[Stored items]
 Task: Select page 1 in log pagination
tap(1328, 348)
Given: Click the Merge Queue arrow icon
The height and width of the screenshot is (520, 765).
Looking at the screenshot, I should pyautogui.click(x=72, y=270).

[Your objective] Put down each entry again, unchanged and complete.

[Answer to the exercise]
 Task: Select page 1 in log pagination
tap(1328, 348)
Given: Click the Merge Queue arrow icon
The height and width of the screenshot is (520, 765).
Looking at the screenshot, I should pyautogui.click(x=72, y=270).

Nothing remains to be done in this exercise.